Mechano-Chemical Degradation of Metallic Cylindrical Microwave Resonant Cavity Transducer in High Temperature Molten Salt

We are investigating transduction of high temperature fluid kinematic property with a metallic cylindrical microwave resonant cavity. The flat wall of the cylinder is flexible enough to undergo microscopic deflection due to dynamic fluid pressure, which leads to a shift in the microwave resonant frequency.
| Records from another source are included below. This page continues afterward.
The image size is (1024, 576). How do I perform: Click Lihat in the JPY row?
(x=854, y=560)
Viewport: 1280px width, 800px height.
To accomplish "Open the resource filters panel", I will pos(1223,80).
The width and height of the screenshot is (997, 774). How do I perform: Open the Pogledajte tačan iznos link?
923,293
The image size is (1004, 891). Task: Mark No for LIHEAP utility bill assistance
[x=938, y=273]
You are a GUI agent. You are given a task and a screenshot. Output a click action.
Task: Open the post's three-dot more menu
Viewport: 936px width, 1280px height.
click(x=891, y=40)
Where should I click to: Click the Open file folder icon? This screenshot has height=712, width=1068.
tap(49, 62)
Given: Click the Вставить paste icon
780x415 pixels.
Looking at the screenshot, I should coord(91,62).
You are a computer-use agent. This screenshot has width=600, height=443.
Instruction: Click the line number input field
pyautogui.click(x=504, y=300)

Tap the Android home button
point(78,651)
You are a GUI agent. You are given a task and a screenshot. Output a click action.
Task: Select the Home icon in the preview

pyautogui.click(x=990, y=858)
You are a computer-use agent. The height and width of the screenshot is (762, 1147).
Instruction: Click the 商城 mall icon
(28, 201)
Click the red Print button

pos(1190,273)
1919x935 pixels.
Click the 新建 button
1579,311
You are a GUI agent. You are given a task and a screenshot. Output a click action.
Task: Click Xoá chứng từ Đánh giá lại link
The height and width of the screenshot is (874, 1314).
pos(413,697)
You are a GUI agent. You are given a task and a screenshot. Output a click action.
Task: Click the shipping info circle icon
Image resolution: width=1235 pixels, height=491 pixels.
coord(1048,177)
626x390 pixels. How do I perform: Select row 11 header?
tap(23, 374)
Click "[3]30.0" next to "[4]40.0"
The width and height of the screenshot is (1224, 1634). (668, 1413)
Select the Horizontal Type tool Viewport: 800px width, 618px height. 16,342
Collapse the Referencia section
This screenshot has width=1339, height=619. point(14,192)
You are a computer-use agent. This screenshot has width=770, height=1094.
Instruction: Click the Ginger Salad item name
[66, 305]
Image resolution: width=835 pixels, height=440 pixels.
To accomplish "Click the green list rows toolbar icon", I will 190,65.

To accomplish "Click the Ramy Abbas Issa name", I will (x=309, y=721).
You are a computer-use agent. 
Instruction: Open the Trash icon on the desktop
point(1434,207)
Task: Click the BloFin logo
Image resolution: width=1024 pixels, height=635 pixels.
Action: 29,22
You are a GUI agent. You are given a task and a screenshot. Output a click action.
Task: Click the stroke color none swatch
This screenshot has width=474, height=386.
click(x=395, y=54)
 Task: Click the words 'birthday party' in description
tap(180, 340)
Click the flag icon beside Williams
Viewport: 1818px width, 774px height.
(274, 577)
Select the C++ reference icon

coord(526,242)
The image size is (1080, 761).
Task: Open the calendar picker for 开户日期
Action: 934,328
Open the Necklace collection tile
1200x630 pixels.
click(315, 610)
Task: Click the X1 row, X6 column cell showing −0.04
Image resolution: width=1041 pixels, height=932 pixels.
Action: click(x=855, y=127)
We have conducted a preliminary computational investigation of relevant mechano-chemical damage mechanisms, creep and corrosion, of a stainless steel 316 cylindrical resonator immersed in FLiBe (a mixture of lithium fluoride and beryllium fluoride) salt for a temperature range 500oC to 700oC. Creep was investigated computationally with combined Nabarro-Herring and Coble continuum mechanics models, which were implemented using COMSOL Nonlinear Structural Mechanics Module. Intergranular corrosion was modeled in 2D with COMSOL Corrosion Module. These models predict significant inelastic deformation at most temperatures due to creep, and qualitatively predict chromium depletion both along the liquid/solid interface and along the grain boundaries. This work has applications for flow sensing in the vessel of a high temperature fluid advanced reactor (AR), such as a molten salt cooled reactor (MSCR) or a sodium fast reactor (SFR).